• Directions
Could you return, verbatim, the lines of the items below, starting with the very first line and going on through the line that contains "pyautogui.click(x=119, y=10)", with that line included?

[Items from a pointing dataset]
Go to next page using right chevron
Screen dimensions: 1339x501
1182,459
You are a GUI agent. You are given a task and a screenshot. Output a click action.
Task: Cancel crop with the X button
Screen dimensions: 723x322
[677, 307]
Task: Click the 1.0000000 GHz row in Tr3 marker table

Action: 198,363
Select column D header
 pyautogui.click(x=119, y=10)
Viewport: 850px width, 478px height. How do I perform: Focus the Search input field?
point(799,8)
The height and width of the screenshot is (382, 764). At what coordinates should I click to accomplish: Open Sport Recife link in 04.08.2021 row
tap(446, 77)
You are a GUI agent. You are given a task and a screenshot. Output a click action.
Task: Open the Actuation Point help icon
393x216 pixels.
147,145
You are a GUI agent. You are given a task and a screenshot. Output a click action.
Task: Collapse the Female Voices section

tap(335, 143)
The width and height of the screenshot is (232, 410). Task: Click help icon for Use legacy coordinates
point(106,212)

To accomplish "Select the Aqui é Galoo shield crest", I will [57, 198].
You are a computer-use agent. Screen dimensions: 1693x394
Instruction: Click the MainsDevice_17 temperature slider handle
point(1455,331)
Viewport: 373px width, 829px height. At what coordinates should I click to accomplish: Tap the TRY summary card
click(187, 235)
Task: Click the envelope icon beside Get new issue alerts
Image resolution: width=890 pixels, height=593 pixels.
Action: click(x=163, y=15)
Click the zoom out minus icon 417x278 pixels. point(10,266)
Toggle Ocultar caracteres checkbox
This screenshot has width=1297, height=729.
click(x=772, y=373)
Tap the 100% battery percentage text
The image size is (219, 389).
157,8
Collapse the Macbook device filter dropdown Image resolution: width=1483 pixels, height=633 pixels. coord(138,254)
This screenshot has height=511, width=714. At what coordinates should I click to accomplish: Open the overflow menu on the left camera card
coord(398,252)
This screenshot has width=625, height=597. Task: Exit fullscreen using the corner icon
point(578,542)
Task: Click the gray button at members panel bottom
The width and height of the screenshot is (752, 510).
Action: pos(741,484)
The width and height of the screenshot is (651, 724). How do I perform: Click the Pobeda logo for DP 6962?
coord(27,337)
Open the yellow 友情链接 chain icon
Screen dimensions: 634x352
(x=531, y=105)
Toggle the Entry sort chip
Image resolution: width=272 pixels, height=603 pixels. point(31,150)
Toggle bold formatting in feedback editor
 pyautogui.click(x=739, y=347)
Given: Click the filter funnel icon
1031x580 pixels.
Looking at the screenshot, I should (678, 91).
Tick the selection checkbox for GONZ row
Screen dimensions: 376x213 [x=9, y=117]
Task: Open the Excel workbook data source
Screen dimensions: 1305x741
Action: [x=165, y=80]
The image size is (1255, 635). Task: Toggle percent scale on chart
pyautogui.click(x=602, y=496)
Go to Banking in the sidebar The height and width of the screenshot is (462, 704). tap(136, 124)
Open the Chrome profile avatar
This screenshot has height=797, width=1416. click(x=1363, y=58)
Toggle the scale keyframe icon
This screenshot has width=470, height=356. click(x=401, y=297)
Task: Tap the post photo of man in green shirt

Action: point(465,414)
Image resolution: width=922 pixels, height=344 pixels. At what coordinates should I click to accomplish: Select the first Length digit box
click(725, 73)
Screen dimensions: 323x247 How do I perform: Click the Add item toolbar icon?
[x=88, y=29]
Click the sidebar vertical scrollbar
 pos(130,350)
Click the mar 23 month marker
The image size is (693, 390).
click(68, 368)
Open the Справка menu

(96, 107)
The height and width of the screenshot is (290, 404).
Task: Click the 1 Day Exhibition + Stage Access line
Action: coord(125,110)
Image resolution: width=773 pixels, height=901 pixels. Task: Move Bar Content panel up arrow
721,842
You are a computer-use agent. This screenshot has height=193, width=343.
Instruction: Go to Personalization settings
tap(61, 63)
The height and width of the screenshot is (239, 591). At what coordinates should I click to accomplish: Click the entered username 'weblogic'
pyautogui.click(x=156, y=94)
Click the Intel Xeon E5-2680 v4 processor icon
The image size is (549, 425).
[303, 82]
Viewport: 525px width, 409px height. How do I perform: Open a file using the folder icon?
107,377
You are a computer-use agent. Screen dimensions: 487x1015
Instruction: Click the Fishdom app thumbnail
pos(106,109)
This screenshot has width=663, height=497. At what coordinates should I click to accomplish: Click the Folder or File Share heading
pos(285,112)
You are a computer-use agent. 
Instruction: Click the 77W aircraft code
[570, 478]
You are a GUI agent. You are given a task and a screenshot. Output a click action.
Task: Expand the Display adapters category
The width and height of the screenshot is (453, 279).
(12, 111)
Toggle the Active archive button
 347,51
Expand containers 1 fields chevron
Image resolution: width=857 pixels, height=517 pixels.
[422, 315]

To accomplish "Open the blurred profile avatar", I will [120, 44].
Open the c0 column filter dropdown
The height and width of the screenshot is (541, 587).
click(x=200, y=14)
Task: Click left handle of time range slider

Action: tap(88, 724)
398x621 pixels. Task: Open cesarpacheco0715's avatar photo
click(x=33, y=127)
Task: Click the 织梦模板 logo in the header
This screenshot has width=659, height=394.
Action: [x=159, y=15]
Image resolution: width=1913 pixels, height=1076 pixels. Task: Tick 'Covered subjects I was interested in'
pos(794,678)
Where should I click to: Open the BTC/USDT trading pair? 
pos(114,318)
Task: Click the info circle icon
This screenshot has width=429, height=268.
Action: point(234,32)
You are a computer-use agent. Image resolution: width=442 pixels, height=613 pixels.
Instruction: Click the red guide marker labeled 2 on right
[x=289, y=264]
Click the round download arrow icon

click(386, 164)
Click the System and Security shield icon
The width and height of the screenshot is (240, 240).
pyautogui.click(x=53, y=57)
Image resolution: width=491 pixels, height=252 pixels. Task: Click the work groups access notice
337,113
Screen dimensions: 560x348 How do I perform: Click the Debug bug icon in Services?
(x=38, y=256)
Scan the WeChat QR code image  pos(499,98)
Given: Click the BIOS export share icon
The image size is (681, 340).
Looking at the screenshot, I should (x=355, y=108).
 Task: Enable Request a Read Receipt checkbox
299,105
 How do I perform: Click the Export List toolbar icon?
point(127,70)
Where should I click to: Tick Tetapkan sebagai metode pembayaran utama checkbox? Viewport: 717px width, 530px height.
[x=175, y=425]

• Response below
Go to next page using right chevron
Screen dimensions: 1339x501
1182,459
You are a GUI agent. You are given a task and a screenshot. Output a click action.
Task: Cancel crop with the X button
Screen dimensions: 723x322
[677, 307]
Task: Click the 1.0000000 GHz row in Tr3 marker table

Action: 198,363
Select column D header
 pyautogui.click(x=119, y=10)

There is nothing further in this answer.